The Difference Between Trade Secrets And Confidential Information

An important element to check in the moment of drafting and negotiating an NDA or agreements that require confidentiality is the nature of the information that will be exchanged. In this article it will be explained the difference between confidential information and trade secrets, both important elements for the business but treated separately due to their specificities. 

  Trade secrets: 

Firstly, it is important to mention that trade secrets are a type of confidential information, which are treated separately by the law due to their specific characteristics. To be characterised as a trade secret, the information must comply with the following requirements, according to article 39(2) of TRIPS agreement and Article 2 of the EU Trade Secrets Directive (DIRECTIVE (EU) 2016/943 ): 

  1. it must be a secret in the sense that it is not, as a body or in the precise configuration and assembly of its components, generally known among or readily accessible to persons within the circles that normally deal with the kind of information in question; 
  1. it must have commercial value because it is secret; 
  1. it must have been subject to reasonable steps under the circumstances, by the person lawfully in control of the information, to keep it secret; 


The World Intellectual Property Organization has well elucidated trade secrets as, for example “[…] technical information, such as information concerning manufacturing processes, pharmaceutical test data, designs and drawings of computer programs, and commercial information, such as distribution methods, list of suppliers and clients, and advertising strategies. […] Other examples of information that may be protected by trade secrets include financial information, formulas and recipes and source codes.” 

Although there is no need for formalities for trade secrets to be protected (European IP Helpdesk – European Commission, 2019), an NDA or agreements with confidentiality clauses are useful tools to ensure security in the exchange of information. According to the European Commission, they can last indefinitely in most jurisdictions, as long as the conditions for the information to be  considered as a trade secret are fulfilled. This is the scenario, for example, in regions and countries as the EU, South America, the United States and China. Consequently, in case of exchanging information considered as a trade secret, it is common to see an unlimited duration of the confidentiality duty in the NDAs or other agreements with confidentiality clauses. 


Confidential information: 

Confidential information, on the other side, is a broad category that means any information that has not been disclosed to the public. In this regard, all elements that a company finds suitable to remain secret can be a general confidential information. This could be, for example, a company’s information that varies over time due to external factors and therefore does not necessarily meet the aforementioned requirements to be classified as a trade secret, but it is still convenient to keep it confidential (e.g. a business pricing list, employees data, etc). 

Confidential information is generally protected through non-disclosure agreements with a duration of the duty of confidentiality that may vary according to the business interests. Unlike the subset trade secrets, in the case of confidential information in its broadest sense, it is more appropriate to set a fixed duration for the duty of confidentiality, which may vary according to the needs of business and the content of the information.  

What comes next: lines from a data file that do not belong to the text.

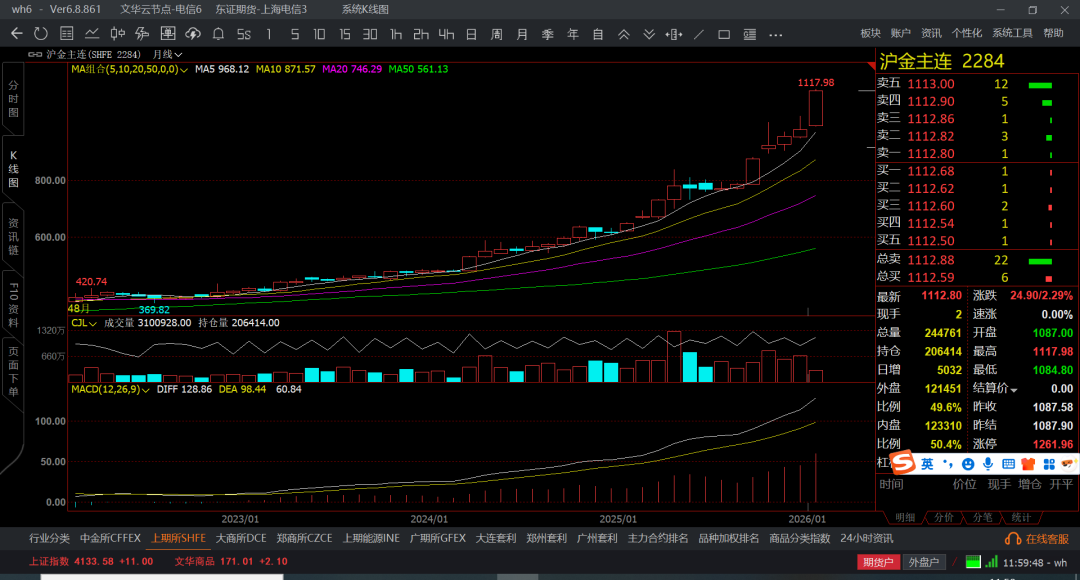This screenshot has height=580, width=1080.
Task: Open the 分时图 side tab
Action: pos(13,99)
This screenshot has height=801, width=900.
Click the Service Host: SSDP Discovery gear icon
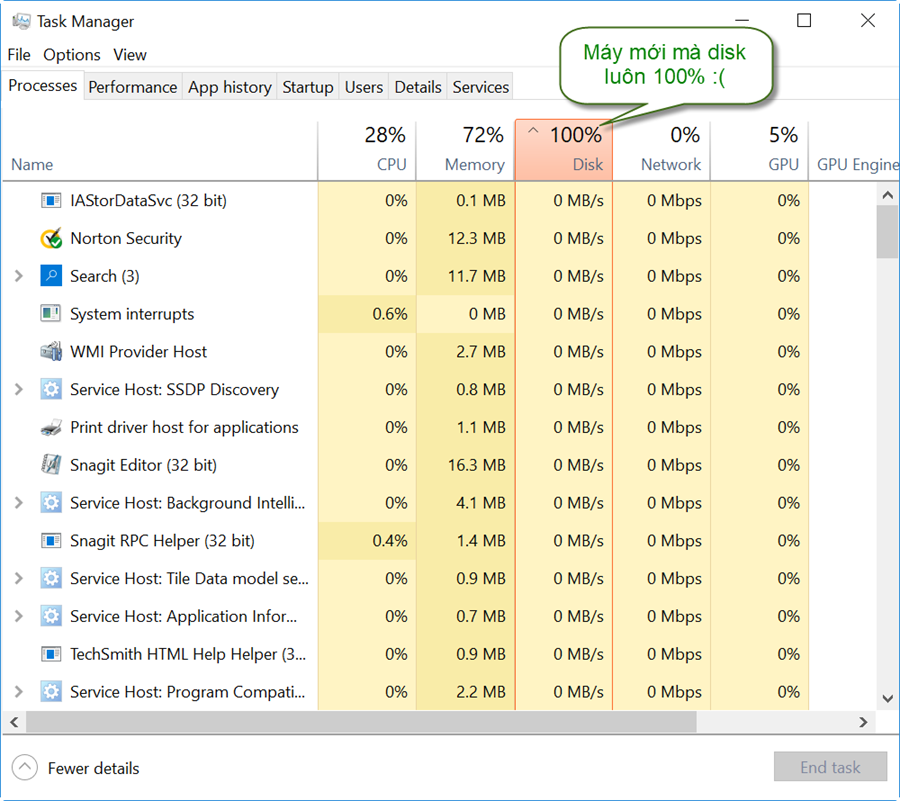pos(51,390)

For example: In the German Federal Court of Justice there are cases involving agreements with confidentiality clauses (in this case, a know-how contract) with a duration of 20 years. However, one must be cautious when it comes to setting a very long duration in confidentiality agreements, since it can be perceived as abusive by the courts. In Augusta Medical Complex, Inc. v. Blue Cross (Kansas, United States), for example, the Court expressively stated their distaste for contracts with unlimited duration. In the same sense, the Superior Court of Brazil has also stated that an NDA must have a time limit on the duration of the confidentiality in order to have a minimum of credibility. 



Note: This Article is neither intended nor should be understood as legal advice. Please consult your lawyer before proceeding on any elements covered by this article.